* **TASK LIST**
1) Decide whether each statement agrees with the quantization post, answering yes or no and quoting the words from the post that settle it: (a) the hack quantizes the whole model; (b) nn.Embedding is named as the best candidate for the hack; (c) the authors ended up going below int8.
2) In the quantization post, what value is assigned to qmax?
3) According to the quantization post, why did the authors stop at int8?

* **SELECTED EXCERPT**
_____

Stupid Hack for Single PyTorch Layer Quantization
Kind of.
Quantization and model packing with PyTorch and ONNX are in a weird state right now.
On one hand, everything just works for most cases for PyTorch (there are competing and unstable new APIs, but that was to be expected).
For ONNX, it also just works, but adding a single "if" to the model proved to be a challenge, forget about more complex logic. To expose or not to expose (and how to obfuscate) some logic into external wrapper utilities is a design decision (also out of scope for this short post).
The problem is, the pre-packaged versions of PyTorch do not work properly with quantized models on older CPUs (1, 2 + literally dozens of similar questions in telegram chats). Typically people report having a "10 year old laptop" with some old Intel CPU or something similar.
Of course, no one would tweak or rebuild anything. So, unless a TTS model for example is fully quantized (or somehow cleverly packaged into ONNX) it does not make sense to quantize some parts of the model or expose some logic outside of jit / pt packages even if it reduces package size significantly.
But there is a third solution. If there is a single large layer / module (e.g. nn.Embedding - the best candidate) there is a dirty hack:
- Do not quantize the model;
- Quantize the weight matrix manually;
- Save the checkpoint with int8 weights;
- Store scale and zero_point separately;
- On loading, just convert int8 into float32 manually;
(Basically the same approach as dynamic quantization).
Your mileage may vary, but basic conversions is as follows:
qmax = 127
qmin = -128
scale = (weight.max() - weight.min()) / (qmax - qmin)
zero_point = qmin - weight.min() / scale
Obviously we tried going below int8, but the dynamic range for nn.Embedding was somewhere around 2**6, so we decided not to.
If this faces some further real world hurdles, I will provide an update.
#deep_learing

_____

[Stored data]

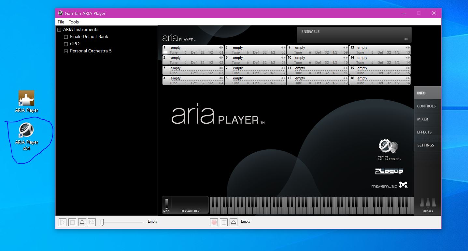The image size is (468, 251).
Task: Switch to the MIXER tab
Action: 423,119
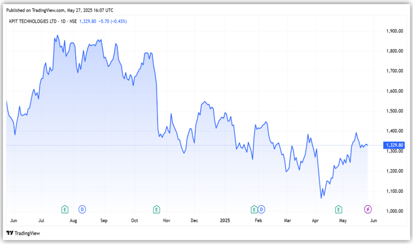Click the dividend marker near August
Image resolution: width=413 pixels, height=244 pixels.
[x=82, y=209]
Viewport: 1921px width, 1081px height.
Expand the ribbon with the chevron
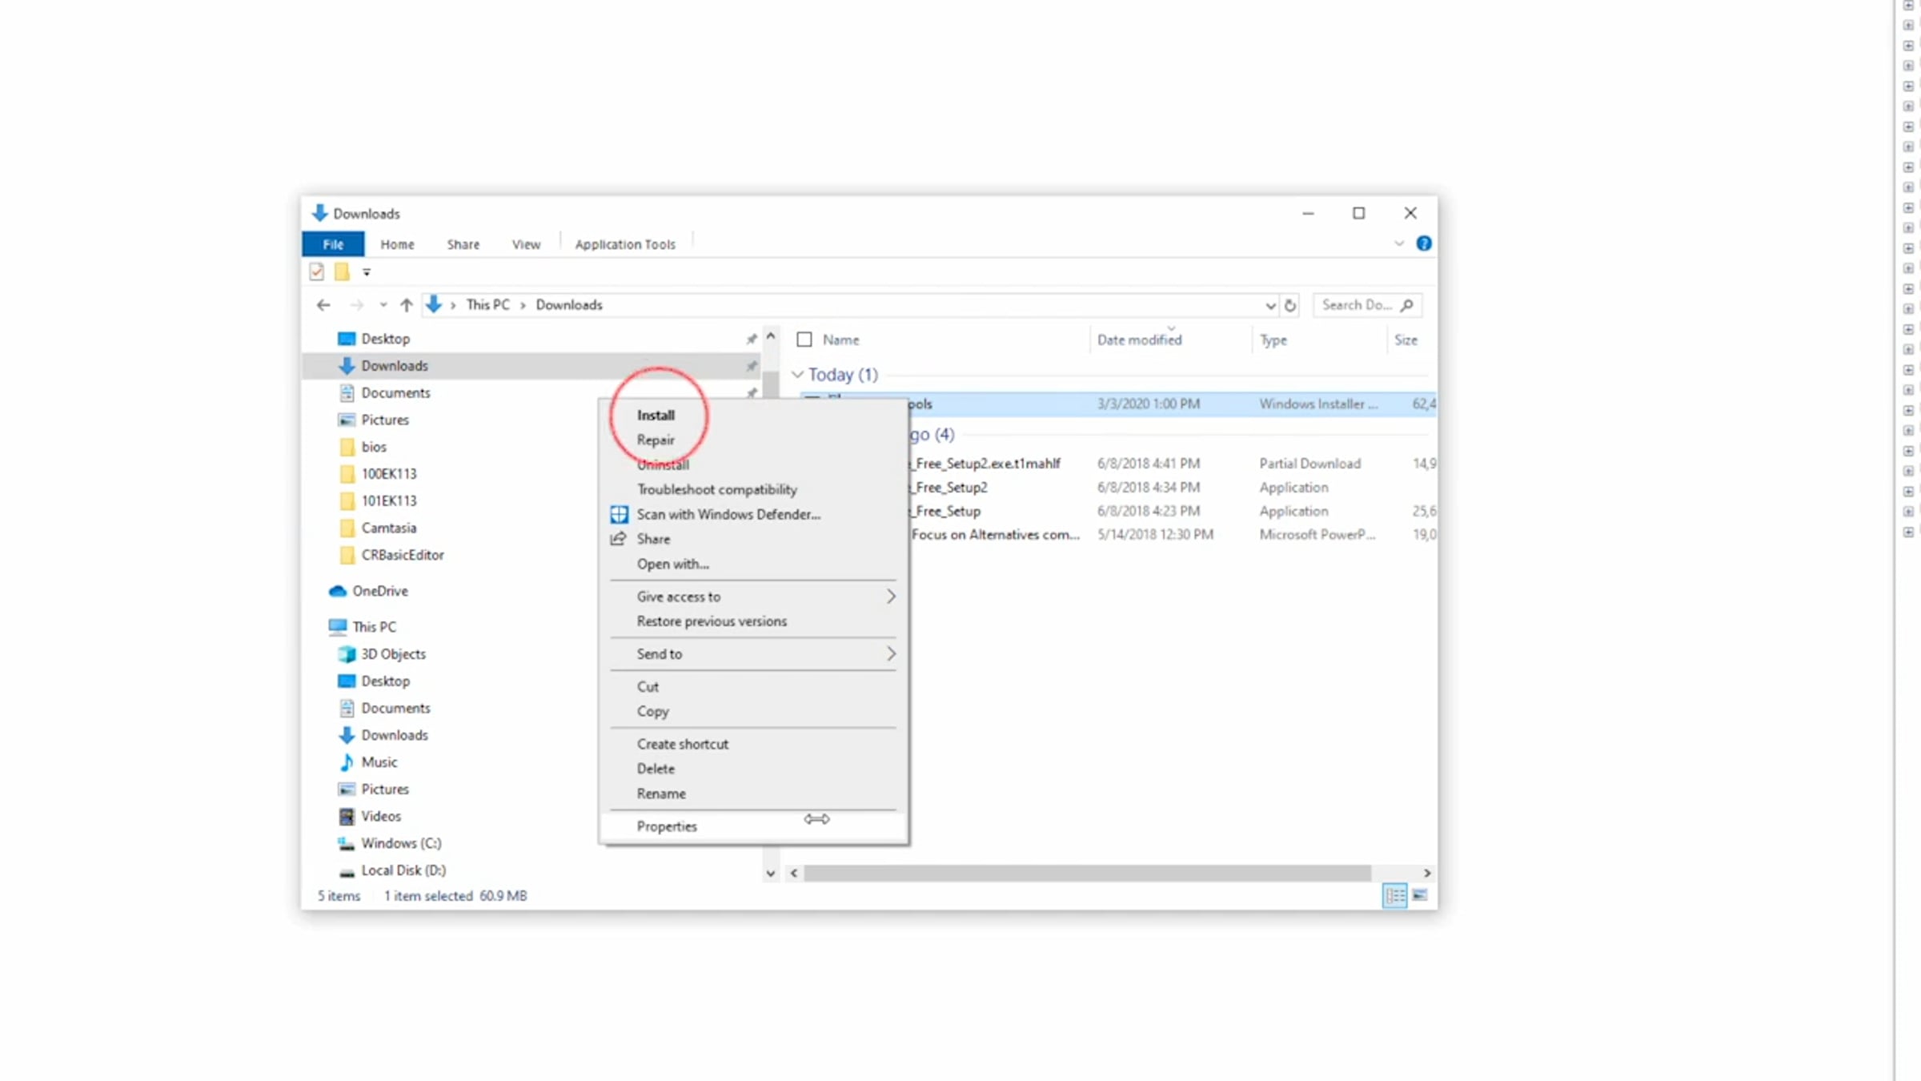pos(1399,243)
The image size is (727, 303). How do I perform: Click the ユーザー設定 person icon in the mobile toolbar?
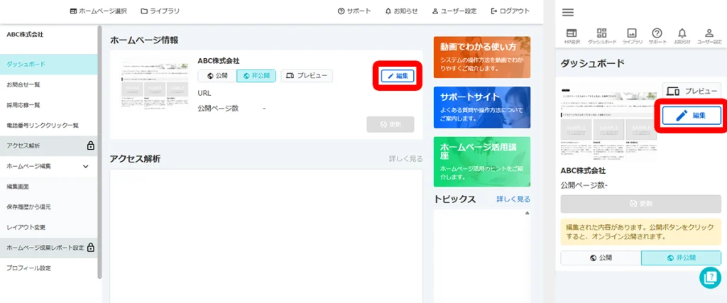[x=709, y=37]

_____

* **RESULTS IN ORDER**
1)
(a) No: "Do not quantize the model;"
(b) Yes: "nn.Embedding - the best candidate"
(c) No: "Obviously we tried going below int8, but the dynamic range for nn.Embedding was somewhere around 2**6, so we decided not to."

2) 127

3) They tried going below int8, but the dynamic range for nn.Embedding was somewhere around 2**6, so they decided not to.